Render the rows from the line containing "[Follow Us Instagram] (193, 1608)" through the line containing "marianne@memanorge.no (140, 1369)" as a JSON list of strings, with one string per line and blank lines omitted.

──────── Information shown

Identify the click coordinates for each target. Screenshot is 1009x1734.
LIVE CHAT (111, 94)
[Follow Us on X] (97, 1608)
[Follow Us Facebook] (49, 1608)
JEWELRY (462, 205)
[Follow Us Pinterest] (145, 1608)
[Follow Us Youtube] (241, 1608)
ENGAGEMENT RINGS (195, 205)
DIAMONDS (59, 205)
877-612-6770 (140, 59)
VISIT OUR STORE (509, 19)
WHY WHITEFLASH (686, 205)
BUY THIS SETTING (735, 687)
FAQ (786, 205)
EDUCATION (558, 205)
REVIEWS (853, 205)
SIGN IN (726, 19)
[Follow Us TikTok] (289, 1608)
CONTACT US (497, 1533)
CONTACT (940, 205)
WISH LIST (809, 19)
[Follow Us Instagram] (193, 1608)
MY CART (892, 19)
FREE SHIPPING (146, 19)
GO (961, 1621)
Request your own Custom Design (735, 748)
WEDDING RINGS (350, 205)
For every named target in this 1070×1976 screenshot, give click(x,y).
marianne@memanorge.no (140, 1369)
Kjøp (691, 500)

────────────────
──────── Information shown

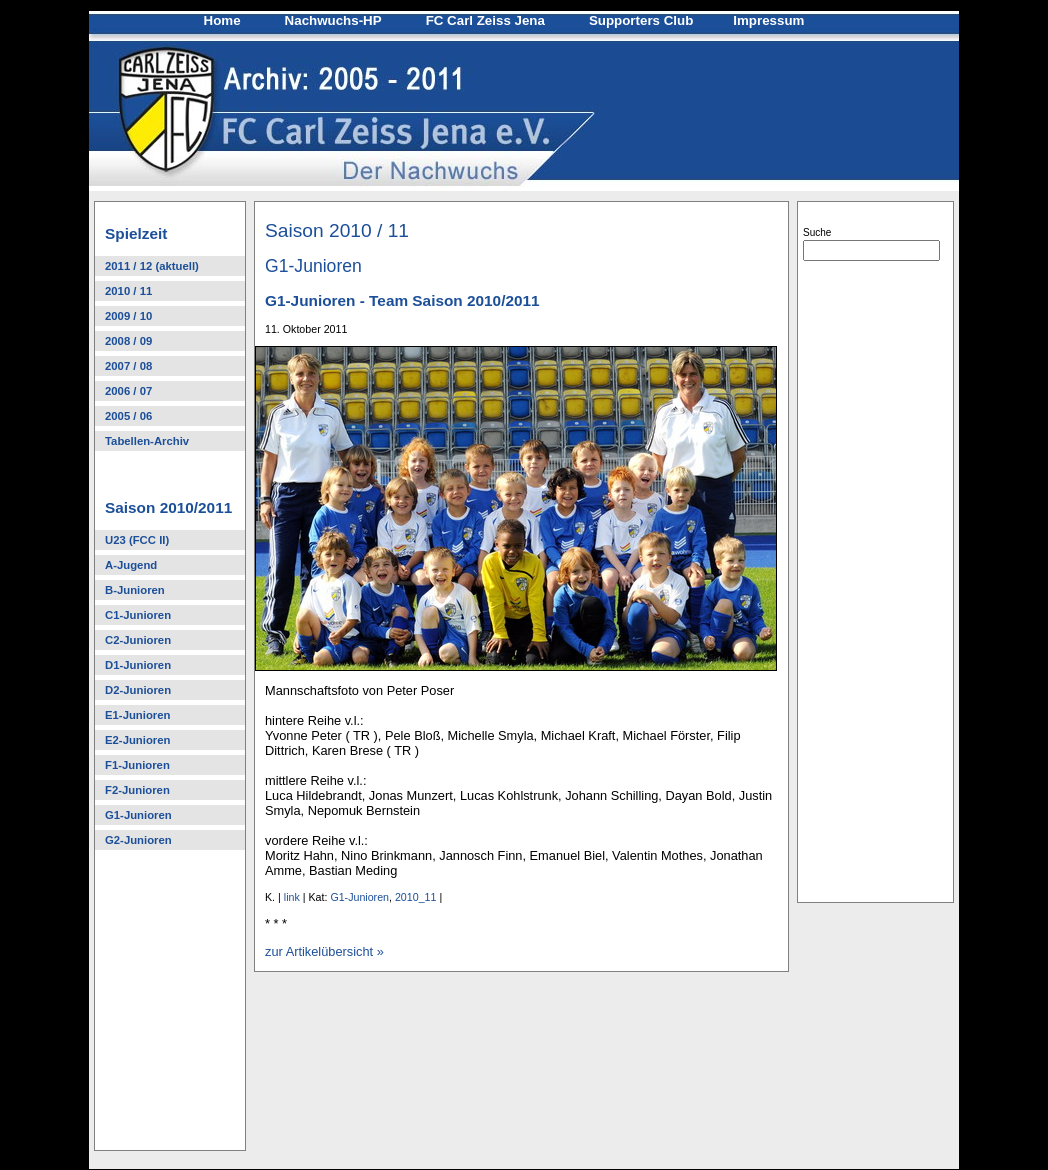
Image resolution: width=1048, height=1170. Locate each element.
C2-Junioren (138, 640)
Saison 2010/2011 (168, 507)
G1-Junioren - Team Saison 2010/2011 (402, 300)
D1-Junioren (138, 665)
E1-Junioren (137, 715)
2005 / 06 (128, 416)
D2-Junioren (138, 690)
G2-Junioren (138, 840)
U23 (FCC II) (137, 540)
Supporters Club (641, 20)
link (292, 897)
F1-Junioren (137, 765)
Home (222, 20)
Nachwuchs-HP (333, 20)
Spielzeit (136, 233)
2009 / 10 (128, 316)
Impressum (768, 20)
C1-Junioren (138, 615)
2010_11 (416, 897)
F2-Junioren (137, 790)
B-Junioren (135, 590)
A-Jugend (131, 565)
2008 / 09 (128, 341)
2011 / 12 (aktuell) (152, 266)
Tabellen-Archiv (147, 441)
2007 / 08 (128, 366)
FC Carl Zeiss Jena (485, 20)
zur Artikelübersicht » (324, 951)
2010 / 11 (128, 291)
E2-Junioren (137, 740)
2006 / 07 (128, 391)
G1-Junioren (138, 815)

────────────────
──────── Information shown

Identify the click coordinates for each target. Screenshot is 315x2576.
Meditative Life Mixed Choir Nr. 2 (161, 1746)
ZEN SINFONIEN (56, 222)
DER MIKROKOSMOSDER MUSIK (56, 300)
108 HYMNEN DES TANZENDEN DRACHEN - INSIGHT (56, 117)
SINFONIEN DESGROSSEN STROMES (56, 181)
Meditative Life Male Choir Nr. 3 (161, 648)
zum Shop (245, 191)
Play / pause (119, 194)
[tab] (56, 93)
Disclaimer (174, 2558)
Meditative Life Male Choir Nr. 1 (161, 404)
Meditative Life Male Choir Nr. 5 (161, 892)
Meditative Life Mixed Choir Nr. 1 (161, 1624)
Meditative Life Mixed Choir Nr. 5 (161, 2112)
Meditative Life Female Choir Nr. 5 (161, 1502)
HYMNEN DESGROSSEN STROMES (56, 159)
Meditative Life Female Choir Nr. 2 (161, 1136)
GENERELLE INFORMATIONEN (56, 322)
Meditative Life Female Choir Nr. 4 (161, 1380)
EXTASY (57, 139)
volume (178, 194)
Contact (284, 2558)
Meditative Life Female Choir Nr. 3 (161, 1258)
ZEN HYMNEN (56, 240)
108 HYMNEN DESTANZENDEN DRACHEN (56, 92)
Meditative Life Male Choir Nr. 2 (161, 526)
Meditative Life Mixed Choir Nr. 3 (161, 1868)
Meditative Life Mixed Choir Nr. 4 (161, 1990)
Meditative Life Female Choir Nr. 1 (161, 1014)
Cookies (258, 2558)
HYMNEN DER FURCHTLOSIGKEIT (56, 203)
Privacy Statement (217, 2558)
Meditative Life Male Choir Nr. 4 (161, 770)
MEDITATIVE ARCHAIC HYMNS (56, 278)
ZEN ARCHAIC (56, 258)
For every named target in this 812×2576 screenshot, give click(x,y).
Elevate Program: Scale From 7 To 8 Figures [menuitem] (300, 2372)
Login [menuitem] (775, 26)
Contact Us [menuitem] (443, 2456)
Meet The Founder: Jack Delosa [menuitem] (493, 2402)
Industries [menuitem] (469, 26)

────────────────

### Solution to this problem
[
  "[Follow Us Instagram] (193, 1608)",
  "MY CART (892, 19)",
  "FREE SHIPPING (146, 19)",
  "GO (961, 1621)",
  "Request your own Custom Design (735, 748)",
  "WEDDING RINGS (350, 205)",
  "For every named target in this 1070×1976 screenshot, give click(x,y).",
  "marianne@memanorge.no (140, 1369)"
]